• PROBLEM:
Scan the listing below for the word "Policy" and state how many lines hold it. Write nothing but the number.

• THE DATA:
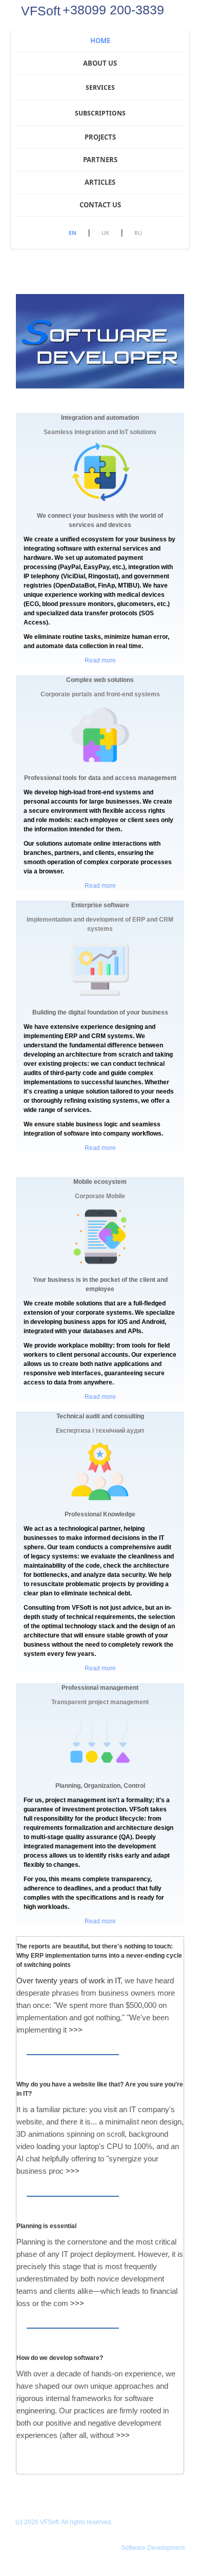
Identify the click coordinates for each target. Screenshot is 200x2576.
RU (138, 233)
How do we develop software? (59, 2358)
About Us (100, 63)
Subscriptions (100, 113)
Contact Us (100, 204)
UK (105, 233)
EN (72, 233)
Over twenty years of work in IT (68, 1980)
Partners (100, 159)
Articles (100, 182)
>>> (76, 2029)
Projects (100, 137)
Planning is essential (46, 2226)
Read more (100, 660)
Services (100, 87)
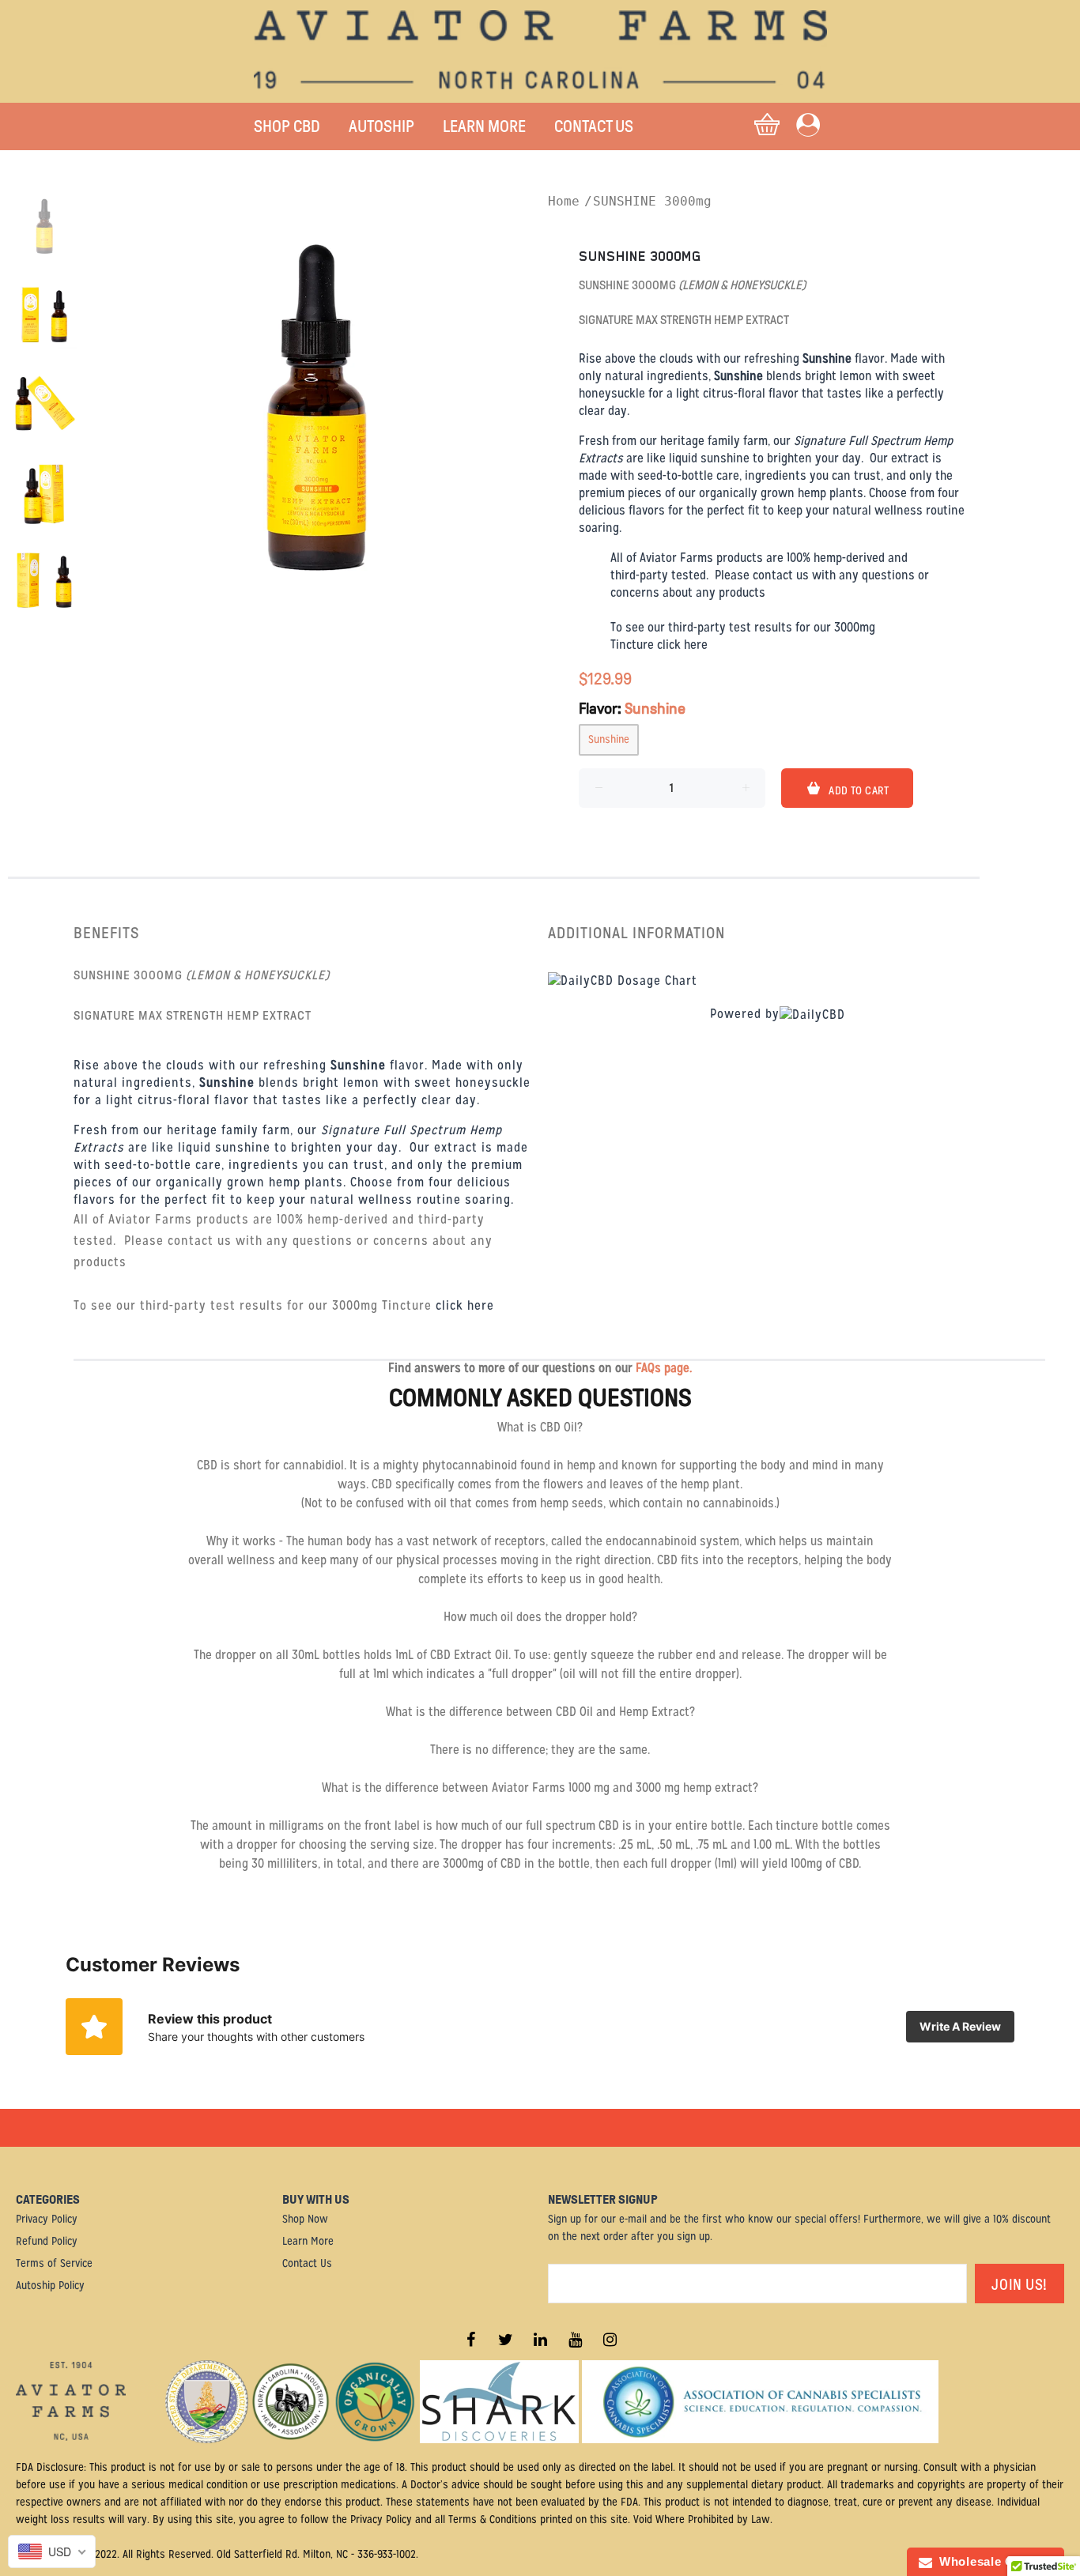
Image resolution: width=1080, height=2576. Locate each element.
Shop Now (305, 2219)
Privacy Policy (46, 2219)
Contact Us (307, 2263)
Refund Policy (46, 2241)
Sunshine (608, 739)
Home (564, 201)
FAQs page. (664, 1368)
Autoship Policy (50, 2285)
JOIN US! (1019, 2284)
...
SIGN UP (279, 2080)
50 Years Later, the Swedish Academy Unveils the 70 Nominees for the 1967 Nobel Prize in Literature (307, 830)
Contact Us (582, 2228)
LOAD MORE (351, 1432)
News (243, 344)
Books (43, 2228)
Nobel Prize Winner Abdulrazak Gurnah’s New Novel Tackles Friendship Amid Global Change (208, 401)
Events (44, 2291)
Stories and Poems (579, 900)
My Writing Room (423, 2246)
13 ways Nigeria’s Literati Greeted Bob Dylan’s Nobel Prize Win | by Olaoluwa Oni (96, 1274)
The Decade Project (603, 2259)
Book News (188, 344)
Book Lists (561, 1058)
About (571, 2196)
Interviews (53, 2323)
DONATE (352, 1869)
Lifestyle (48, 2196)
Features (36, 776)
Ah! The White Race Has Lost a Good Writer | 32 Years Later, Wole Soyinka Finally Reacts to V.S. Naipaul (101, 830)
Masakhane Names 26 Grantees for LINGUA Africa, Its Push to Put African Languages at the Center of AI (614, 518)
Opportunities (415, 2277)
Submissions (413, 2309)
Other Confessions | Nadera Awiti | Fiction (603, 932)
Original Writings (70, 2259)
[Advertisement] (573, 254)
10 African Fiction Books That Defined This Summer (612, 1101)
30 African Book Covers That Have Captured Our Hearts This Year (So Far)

• YOUR RESPONSE:
3